What clothes do you really need for a long trip
Everybody has different needs, so read this or not, it’s just a few suggestions. You can see how we updated our tropical gear for a trans Atlantic cruise and winter in New York by clicking through here.
1. 3 pairs of trousers is enough. 4 pairs is a bonus. Take 1 pair that can be worn as pyjamas occasionally in hostels or cold weather.. You will probably want to buy some stuff as you travel, so maybe take less and buy more. I’ve worn my jeans constantly in every climate. A pair of jeans normally lasts me a year and I like to carry 2 pairs. Stretch, thick yoga pants were my best friends for trekking in Nepal.

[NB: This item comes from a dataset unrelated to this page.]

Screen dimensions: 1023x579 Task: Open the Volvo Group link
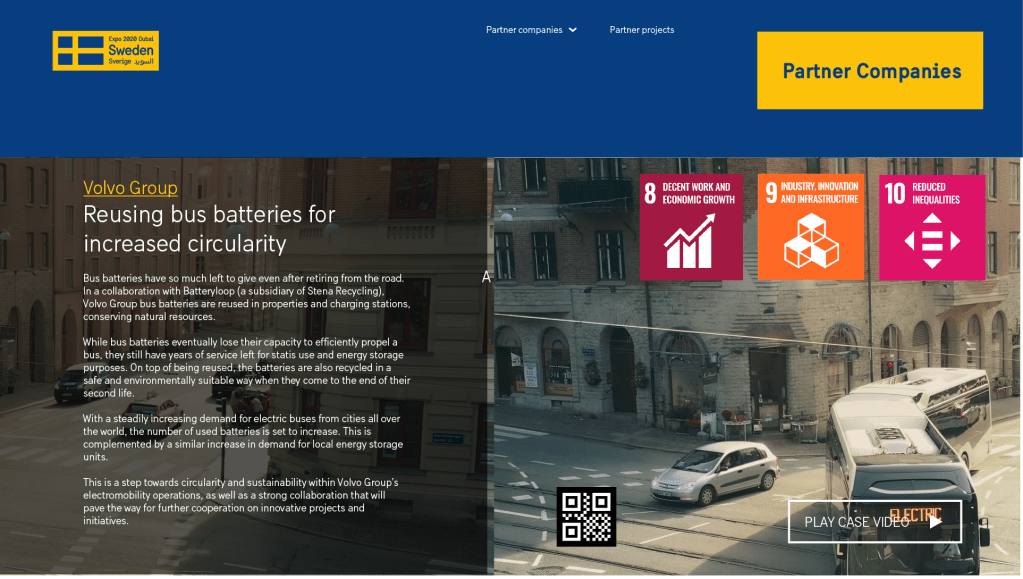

2. I initially brought far too many shirts and tops with me. But, 6 months in, some started to wear out. I was glad I had more as back up. The most useful tops I have are black vest tops that go with everything. I chuck a shirt over the top for cultural politeness or to go out in the sun. I also wear them to bed, so I’ve got a few. The white tops I brought are a nuisance to get laundered. Either bring a lot of whites, to make up a full wash, or none.
3. I have one pair of swimming shorts, I’ve worn them occasionally, I haven’t missed not having other shorts.
4. Realistically, I’ve only needed one pair of socks in hot countries, I only wear them on travelling days with my hiking shoes, the rest of the time I’m in flip flops. In cooler climates I buy more socks. 3 pairs is enough. I’ve been carrying a pair of summer weight hiking socks the whole time, I used these for trekking Everest region, along with very normal thin socks. My trekking socks are over 15 years old and still going strong.
5. I have worn flip-flops every day and for every occasion in Asia. I wear hiking shoes or boots on travel days because they are bulky to pack. In cooler European cities, and while hiking Everest, the trekking shoes did me just fine. We haven’t been anywhere that has required covered shoes for entrance ( The Grand Palace, Bangkok allegedly requires covered shoes but we had no problems in Berkenstocks) and flip-flops mostly suit me fine for hot weather walking. I replace them very cheaply wherever we are in the world. The hiking shoes normally last around a year of constant use. I was forced to buy heels for one cruise line, I bought cheap and left them on the ship. On our Norwegian cruises we didn’t need to dress up.
6. I haven’t regretted not packing skirts or dresses. If I wanted anything like that there is lovely stuff to buy everywhere. I picked a dress up in Sri Lanka, I’ve worn it once, for cocktails with the captain on our 2nd cruise. I bought a LBT for our third cruise, along with heels, I never wore the dress and wore the heels twice.
7. I keep losing underwear, so I’m glad I brought so much. It’s great to have backup. I lost a bra and replaced it cheaply in Tesco Malaysia ( you can also find Tesco in Thailand). Department stores were expensive, Tesco had a great range in most sizes. When I’m in London I pick up more M&S underwear if I’m running low. I like nice underwear, nothing “practical” or “travel”. I find the M&S knickers and bras last well over 5 years so long as you don’t put it through hot washes or driers. Mostly I hand wash.
8. A long sleeved sweatshirt type top is all I’ve needed for warmth in South East Asia. You may need something for air conditioned buses, even in tropical countries. For Nepal I bought a thick fleece in Kathmandu.
9. Hats and scarves are my absolute best friends for sunshine or cold.
That’s it for now, packing for the children will have to go in another post, this one is too long already. Thanks for asking, to the people who emailed me directly or commented on the blog, I hope I’ve answered your questions. If you need to know anything else, just ask.